Imputant la rupture des stocks d’antirétroviraux (ARV) à «l’incompétence» de la ministre de la Santé, le président du Réseau des organisations libres pour la bonne gouvernance (ROLBG) appelle Denise Mekam’ne à rendre son tablier.

Denise Mekam’ne, la ministre d’Etat à la Santé, invitée à la démission. © D.R.

 

La rupture actuelle des stocks d’antirétroviraux (ARV) a mis en rogne le président du Réseau des organisations libres pour la bonne gouvernance (ROLBG), qui veut la tête du coupable désigné de cette situation : la ministre de la Santé. Dans un post sur sa page Facebook, le 5 mars, Georges Mpaga a appelé Denise Mekam’ne à démissionner pour «incompétence».

D’autant que cette situation n’est pas la première du genre. «À titre de rappel, entre 2017-2018 sous la direction de la ministre Denise Mekam’ne, une rupture d’antituberculeux avait été constatée dans notre pays, provoquant à sa suite, une véritable hécatombe avec plusieurs centaines de morts parmi les malades atteints de la co-infection TB/VIH», a rappelé Georges Mpaga.

Ce dernier regrette que le gouvernement n’ait pas tiré les conséquences de la précédente pénurie d’antituberculeux, pour se prémunir de la rupture actuelle d’ARV. «Le Gabon connait une nouvelle rupture d’ARV qui traduit l’incapacité notoire du gouvernement gabonais à agir de manière appropriée afin de réduire l’impact du VIH/Sida au Gabon et, offrir les meilleures solutions de prise en charge antirétrovirale aux milliers de compatriotes abandonnés, faute de volonté politique», a déploré le président du ROLBG.

En effet, la situation actuelle met en danger la vie des séropositifs suivis par les Centres de traitement ambulatoire (CTA). Si le traitement est entièrement gratuit pour ces malades, son arrêt temporaire met leur vie en danger, d’autant plus que la maladie est à ce jour incurable.

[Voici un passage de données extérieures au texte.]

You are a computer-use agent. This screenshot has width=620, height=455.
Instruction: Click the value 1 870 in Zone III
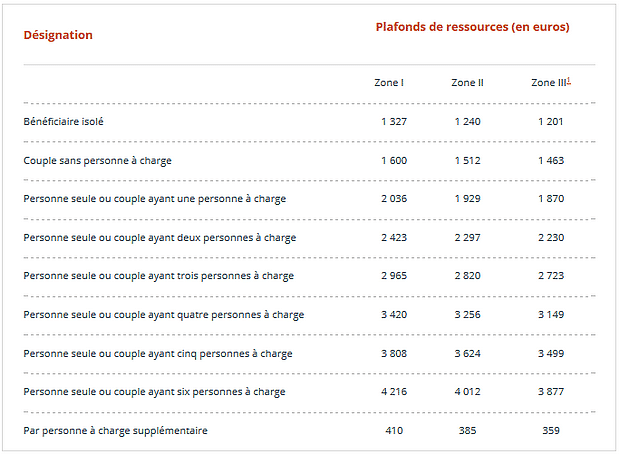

Georges Mpaga est d’autant plus remonté que cette rupture d’ARV arrive au moment où le Fonds mondial de lutte contre le Sida, la tuberculose et le paludisme séjourne dans le pays en vue de l’attribution d’un nouveau financement contre la co-infection TB/HIV. «Et maintenant que son incompétence est avérée, Denise Mekam’ne doit partir du département de la santé à cause de son bilan néfaste à tous les niveaux de la pyramide sanitaire. Son échec est palpable !», a conclu le président du ROLBG.